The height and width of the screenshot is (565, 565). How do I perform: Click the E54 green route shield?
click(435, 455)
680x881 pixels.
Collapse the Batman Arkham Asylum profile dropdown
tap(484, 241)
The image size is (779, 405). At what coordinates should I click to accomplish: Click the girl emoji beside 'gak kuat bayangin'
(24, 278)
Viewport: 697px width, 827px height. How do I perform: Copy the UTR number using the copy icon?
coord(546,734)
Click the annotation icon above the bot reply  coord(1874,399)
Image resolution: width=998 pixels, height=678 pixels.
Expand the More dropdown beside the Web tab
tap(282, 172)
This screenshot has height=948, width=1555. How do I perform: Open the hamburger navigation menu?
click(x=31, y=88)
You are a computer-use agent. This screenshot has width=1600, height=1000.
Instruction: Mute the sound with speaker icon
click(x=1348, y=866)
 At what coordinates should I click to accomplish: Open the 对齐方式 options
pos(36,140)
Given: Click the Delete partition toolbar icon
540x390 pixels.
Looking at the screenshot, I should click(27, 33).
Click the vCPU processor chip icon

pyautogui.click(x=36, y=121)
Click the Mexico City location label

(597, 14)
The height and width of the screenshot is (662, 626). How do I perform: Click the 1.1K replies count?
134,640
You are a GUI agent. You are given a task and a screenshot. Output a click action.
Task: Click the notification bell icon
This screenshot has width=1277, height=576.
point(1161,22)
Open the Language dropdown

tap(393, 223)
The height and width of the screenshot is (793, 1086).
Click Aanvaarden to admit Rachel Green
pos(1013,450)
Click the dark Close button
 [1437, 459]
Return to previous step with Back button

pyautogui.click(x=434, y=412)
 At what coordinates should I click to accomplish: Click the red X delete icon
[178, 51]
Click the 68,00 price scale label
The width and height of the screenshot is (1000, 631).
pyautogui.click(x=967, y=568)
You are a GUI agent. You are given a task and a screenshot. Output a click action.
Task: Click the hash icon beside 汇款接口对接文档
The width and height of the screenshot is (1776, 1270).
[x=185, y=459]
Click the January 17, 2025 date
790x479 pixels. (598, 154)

━━━━━━━━━━━━━━━━━━━━

• To do:
The response must contain exactly the lines from the one with "Expand the More dropdown beside the Web tab" through the last line of the material above, both ends included, and no others.

• Answer box:
Expand the More dropdown beside the Web tab
tap(282, 172)
This screenshot has height=948, width=1555. How do I perform: Open the hamburger navigation menu?
click(x=31, y=88)
You are a computer-use agent. This screenshot has width=1600, height=1000.
Instruction: Mute the sound with speaker icon
click(x=1348, y=866)
 At what coordinates should I click to accomplish: Open the 对齐方式 options
pos(36,140)
Given: Click the Delete partition toolbar icon
540x390 pixels.
Looking at the screenshot, I should click(27, 33).
Click the vCPU processor chip icon

pyautogui.click(x=36, y=121)
Click the Mexico City location label

(597, 14)
The height and width of the screenshot is (662, 626). How do I perform: Click the 1.1K replies count?
134,640
You are a GUI agent. You are given a task and a screenshot. Output a click action.
Task: Click the notification bell icon
This screenshot has width=1277, height=576.
point(1161,22)
Open the Language dropdown

tap(393, 223)
The height and width of the screenshot is (793, 1086).
Click Aanvaarden to admit Rachel Green
pos(1013,450)
Click the dark Close button
 [1437, 459]
Return to previous step with Back button

pyautogui.click(x=434, y=412)
 At what coordinates should I click to accomplish: Click the red X delete icon
[178, 51]
Click the 68,00 price scale label
The width and height of the screenshot is (1000, 631).
pyautogui.click(x=967, y=568)
You are a GUI agent. You are given a task and a screenshot. Output a click action.
Task: Click the hash icon beside 汇款接口对接文档
The width and height of the screenshot is (1776, 1270).
[x=185, y=459]
Click the January 17, 2025 date
790x479 pixels. (598, 154)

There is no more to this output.